En 2010, se llevaron adelante tres casos contra el Estado Mexicano ante la Corte Interamericana por violaciones a los derechos humanos cometidas por soldados mexicanos. En dos de los casos, se trataba la tortura y la violación de las mujeres indígenas Inés Fernández y Valentina Rosendo por soldados mexicanos en el Estado de Guerrero en 2002, y en el tercero, se discutía la tortura y detención arbitraria de Rodolfo Montiel y Teodoro Cabrera, dos activistas ecologistas en Guerrero, en 1999. Aunque la Corte Interamericana ordenó que estos casos se trasladaran al fuero civil, el Gobierno mexicano no ha cumplido aun con la sentencia. A la luz de esta nueva decisión por el cuerpo judicial más alto del Estado mexicano, el Gobierno de México debe transferir los casos al fuero civil de inmediato para que los soldados responsables por estas violaciones de derechos humanos sean llevados a juicio.

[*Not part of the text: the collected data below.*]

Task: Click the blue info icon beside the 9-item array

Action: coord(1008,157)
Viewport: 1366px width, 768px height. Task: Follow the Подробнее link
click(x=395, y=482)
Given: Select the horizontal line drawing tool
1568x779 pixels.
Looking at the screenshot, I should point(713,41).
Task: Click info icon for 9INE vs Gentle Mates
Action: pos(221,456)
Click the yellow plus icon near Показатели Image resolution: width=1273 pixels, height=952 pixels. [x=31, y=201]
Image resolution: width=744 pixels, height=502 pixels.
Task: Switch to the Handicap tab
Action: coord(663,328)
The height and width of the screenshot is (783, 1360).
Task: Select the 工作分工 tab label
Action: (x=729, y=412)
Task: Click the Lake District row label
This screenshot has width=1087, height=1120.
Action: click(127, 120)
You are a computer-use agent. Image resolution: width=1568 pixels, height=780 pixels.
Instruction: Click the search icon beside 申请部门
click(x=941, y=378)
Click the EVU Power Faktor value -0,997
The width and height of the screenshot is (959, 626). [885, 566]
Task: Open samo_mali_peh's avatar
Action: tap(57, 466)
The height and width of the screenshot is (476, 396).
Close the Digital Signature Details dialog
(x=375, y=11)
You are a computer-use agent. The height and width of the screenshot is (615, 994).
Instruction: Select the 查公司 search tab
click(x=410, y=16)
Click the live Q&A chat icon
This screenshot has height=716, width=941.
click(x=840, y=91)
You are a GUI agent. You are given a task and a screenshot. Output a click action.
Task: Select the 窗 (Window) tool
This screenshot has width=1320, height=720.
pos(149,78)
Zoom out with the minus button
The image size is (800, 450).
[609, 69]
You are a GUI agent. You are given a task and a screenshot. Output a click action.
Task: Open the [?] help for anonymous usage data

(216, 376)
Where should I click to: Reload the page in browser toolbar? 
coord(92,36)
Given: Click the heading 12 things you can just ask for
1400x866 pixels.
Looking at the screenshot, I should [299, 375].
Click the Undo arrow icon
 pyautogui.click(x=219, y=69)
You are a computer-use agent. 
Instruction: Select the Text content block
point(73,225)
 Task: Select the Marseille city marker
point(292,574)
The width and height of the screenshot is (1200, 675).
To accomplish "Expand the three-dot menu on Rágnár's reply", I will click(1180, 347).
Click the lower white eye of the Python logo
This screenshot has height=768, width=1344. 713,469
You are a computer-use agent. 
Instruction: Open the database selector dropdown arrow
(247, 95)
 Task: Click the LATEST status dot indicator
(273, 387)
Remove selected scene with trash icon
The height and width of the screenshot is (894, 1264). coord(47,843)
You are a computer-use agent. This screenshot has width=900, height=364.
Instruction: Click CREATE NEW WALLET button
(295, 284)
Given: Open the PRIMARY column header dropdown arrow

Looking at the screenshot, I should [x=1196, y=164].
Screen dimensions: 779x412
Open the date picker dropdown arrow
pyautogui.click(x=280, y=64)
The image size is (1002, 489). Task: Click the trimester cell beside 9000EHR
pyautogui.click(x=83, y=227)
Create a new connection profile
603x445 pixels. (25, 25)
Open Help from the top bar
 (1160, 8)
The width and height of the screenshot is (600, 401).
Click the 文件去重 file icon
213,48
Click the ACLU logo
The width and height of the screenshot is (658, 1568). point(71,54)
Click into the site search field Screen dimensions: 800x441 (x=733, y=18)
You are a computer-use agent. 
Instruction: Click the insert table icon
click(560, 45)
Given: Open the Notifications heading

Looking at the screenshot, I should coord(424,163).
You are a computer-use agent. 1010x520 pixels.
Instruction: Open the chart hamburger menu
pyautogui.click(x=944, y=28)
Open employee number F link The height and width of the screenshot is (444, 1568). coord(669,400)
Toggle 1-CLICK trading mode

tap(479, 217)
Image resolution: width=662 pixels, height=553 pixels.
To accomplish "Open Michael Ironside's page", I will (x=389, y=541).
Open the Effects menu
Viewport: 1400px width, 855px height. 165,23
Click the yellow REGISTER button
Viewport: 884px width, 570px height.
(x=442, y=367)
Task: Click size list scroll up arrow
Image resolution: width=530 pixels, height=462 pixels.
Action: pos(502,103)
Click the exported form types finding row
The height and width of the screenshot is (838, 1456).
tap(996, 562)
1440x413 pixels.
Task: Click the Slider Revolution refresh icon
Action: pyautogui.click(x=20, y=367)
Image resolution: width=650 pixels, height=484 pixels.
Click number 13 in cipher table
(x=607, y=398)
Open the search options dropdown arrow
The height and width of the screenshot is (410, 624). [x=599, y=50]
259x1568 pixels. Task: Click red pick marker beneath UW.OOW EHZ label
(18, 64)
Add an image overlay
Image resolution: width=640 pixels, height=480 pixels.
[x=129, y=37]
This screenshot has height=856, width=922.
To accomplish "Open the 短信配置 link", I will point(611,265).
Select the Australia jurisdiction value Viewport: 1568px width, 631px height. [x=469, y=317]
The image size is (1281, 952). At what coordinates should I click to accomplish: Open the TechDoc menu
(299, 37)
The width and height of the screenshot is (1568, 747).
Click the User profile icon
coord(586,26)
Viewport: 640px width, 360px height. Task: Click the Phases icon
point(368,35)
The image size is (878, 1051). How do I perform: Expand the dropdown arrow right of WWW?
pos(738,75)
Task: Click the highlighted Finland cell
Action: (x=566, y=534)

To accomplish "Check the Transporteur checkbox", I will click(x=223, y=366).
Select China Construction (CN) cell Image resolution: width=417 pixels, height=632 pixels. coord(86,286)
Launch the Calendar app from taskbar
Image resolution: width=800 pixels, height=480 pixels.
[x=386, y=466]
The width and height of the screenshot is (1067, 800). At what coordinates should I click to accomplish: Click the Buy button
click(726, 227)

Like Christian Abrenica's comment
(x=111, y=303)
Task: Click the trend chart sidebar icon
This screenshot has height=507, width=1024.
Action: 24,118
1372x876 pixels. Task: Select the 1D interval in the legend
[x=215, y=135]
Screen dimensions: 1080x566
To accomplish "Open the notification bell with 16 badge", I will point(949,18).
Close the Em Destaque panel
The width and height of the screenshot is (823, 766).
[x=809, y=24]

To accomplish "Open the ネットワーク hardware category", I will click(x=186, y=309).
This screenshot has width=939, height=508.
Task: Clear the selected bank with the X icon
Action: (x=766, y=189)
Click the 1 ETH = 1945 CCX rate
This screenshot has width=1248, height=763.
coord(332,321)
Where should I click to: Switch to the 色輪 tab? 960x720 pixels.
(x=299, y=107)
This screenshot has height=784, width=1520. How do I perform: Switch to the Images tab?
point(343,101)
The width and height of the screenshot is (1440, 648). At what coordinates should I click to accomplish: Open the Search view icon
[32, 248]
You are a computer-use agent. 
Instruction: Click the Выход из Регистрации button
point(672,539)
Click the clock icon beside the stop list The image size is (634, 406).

El fallo de la Corte también convierte a la propuesta para reformar el código de justicia militar presentada por el presidente Calderón al Senado en ineficaz porque su propuesta pide solamente la transferencia al fuero civil de ciertos tipos de violaciones a los derechos humanos. El Congreso mexicano ahora deberá aprobar una reforma que sí cumpla con la decisión de la Corte Suprema.

La decisión de la Corte pone fin al debate que se ha sostenido durante años en México sobre el uso del fuero militar para juzgar violaciones a los derechos humanos cometidas contra civiles por miembros del ejército y es un paso adelante para asegurar la rendición de cuentas y el fortalecimiento del Estado de Derecho en el país.